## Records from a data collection
================

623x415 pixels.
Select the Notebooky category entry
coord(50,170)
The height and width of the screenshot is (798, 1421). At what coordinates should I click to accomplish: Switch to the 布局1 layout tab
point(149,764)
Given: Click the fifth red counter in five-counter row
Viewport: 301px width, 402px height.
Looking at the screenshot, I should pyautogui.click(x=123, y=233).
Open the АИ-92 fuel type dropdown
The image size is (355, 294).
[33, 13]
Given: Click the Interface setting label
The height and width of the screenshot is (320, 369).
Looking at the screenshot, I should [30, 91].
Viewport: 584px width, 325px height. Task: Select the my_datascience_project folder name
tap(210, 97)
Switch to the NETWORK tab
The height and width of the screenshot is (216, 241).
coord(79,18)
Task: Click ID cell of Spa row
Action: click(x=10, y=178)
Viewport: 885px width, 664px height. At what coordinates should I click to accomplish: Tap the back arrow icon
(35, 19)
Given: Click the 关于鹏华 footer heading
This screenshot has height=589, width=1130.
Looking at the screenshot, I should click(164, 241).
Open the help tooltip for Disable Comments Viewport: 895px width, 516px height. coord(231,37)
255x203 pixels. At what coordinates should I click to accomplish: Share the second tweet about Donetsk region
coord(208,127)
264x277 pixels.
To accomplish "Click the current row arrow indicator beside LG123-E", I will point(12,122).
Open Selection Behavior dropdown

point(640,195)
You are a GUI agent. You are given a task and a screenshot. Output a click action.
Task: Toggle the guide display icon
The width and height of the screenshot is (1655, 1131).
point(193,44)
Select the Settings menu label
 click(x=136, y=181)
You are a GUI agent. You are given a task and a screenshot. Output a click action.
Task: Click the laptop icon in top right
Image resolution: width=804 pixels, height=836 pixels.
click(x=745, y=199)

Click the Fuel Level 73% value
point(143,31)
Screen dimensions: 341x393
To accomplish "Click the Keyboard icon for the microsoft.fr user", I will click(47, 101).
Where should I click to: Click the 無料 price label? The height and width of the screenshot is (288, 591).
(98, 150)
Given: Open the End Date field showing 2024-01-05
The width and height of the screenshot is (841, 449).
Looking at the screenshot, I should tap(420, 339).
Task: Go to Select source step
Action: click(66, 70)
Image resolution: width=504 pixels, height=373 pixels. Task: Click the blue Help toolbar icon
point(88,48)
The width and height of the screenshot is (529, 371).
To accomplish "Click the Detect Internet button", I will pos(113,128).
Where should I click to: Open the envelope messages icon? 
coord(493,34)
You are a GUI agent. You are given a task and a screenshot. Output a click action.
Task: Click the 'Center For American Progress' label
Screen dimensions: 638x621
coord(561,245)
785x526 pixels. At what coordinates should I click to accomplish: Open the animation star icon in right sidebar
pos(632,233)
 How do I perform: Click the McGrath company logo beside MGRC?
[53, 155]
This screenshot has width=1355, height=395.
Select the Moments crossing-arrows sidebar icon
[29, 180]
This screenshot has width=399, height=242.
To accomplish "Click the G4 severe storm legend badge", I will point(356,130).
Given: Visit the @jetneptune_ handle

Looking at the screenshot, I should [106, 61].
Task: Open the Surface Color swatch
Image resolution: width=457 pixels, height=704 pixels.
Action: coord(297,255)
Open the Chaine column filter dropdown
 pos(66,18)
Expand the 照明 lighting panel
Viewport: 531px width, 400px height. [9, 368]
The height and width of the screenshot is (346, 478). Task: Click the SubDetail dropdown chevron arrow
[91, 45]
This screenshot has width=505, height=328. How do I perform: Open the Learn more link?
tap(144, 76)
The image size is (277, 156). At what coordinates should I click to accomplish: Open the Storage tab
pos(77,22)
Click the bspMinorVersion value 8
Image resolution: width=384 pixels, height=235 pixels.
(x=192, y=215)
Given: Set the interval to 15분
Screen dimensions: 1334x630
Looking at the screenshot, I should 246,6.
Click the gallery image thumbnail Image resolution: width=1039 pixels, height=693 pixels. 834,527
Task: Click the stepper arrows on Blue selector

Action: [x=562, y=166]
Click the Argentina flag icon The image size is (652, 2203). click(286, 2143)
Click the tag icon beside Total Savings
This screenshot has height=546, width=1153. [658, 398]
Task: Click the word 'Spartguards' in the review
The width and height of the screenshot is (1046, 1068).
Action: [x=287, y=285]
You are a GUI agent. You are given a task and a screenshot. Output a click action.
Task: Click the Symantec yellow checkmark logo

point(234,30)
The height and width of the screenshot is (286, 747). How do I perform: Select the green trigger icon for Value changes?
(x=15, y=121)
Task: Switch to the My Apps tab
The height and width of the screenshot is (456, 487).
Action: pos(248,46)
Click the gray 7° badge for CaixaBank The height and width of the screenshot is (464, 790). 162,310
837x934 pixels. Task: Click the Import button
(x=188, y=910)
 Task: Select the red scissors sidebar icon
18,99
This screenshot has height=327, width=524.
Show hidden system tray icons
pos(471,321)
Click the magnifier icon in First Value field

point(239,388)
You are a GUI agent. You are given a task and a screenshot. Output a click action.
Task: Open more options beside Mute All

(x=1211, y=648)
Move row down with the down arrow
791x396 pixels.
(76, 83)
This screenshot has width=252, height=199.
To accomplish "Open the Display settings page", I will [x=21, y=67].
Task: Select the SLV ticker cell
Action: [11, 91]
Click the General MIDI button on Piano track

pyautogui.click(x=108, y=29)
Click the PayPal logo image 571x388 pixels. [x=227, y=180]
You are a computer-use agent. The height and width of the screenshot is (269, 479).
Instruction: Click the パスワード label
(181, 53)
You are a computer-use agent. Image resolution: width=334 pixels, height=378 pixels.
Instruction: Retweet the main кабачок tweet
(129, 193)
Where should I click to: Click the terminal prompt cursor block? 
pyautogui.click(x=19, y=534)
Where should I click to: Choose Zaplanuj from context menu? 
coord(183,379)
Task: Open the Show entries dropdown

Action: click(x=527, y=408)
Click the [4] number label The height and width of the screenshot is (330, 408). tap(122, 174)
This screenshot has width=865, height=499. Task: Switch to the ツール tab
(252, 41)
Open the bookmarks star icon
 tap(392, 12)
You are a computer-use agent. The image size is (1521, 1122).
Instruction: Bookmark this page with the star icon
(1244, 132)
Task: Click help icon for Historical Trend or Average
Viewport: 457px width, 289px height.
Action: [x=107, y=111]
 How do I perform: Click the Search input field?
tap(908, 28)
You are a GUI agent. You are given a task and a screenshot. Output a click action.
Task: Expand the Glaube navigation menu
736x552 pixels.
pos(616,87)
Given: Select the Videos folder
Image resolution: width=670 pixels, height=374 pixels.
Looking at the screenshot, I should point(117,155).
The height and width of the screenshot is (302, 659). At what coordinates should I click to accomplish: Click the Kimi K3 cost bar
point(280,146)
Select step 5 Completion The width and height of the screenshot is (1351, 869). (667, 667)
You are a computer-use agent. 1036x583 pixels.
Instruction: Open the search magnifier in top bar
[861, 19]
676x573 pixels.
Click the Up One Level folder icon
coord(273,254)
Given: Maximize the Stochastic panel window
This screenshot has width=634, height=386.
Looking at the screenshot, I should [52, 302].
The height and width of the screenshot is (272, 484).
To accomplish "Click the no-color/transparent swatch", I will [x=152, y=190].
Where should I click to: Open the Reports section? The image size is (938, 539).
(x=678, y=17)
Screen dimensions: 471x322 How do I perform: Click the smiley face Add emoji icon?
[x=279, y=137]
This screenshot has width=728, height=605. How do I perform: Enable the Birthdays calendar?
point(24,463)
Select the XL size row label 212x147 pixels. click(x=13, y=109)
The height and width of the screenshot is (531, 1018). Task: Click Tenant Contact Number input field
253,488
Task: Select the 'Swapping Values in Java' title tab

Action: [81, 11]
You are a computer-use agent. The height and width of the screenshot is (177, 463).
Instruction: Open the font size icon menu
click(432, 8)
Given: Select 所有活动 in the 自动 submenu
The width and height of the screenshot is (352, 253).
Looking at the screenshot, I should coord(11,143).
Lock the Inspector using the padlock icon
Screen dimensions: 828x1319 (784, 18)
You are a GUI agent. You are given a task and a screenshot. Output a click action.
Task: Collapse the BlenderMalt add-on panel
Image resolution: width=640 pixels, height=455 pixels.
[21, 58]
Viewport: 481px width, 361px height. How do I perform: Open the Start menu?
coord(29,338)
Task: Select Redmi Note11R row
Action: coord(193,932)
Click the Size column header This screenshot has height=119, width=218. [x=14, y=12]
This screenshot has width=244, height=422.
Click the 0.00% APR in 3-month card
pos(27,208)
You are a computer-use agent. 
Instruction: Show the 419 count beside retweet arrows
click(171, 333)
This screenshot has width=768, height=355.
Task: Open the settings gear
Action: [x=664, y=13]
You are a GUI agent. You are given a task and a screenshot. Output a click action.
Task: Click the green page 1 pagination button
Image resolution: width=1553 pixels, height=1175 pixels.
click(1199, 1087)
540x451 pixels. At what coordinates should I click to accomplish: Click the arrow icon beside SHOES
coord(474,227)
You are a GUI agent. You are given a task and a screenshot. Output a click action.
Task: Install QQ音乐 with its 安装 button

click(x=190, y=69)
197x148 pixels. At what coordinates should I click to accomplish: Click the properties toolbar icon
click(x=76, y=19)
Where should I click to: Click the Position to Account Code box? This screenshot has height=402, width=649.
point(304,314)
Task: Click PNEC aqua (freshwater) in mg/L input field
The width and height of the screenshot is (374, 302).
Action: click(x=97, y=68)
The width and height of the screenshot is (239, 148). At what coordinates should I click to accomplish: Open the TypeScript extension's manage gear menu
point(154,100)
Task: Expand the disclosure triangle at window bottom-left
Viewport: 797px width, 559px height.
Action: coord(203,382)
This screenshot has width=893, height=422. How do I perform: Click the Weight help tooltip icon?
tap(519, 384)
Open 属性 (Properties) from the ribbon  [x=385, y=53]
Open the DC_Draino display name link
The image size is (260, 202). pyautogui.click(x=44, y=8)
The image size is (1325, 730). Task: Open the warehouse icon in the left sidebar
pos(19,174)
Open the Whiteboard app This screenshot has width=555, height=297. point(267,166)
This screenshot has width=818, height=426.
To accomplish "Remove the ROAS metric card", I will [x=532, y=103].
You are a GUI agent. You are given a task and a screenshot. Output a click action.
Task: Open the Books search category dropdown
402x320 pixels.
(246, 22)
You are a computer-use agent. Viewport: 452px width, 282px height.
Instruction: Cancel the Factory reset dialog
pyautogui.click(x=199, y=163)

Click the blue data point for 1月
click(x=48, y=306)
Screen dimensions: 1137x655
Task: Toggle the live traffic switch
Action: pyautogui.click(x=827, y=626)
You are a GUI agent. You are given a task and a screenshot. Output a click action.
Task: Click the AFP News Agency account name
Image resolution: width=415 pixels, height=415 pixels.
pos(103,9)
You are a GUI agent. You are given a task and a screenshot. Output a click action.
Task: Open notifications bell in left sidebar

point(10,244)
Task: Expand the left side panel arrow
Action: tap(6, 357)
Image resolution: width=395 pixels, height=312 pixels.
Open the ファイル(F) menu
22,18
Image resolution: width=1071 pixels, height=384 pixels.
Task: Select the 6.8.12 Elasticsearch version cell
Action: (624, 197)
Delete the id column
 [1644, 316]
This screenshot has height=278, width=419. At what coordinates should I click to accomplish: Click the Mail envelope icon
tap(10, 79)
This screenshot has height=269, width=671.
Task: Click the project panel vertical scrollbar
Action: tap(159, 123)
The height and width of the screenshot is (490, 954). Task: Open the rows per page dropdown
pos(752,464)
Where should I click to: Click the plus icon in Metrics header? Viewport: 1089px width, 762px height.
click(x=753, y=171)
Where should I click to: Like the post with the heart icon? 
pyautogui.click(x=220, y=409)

================

## Problem description
Please find all lines of the entries that hold the string "badge" and copy them.

## Solution for this task
To accomplish "Click the G4 severe storm legend badge", I will point(356,130).
Click the gray 7° badge for CaixaBank The height and width of the screenshot is (464, 790). 162,310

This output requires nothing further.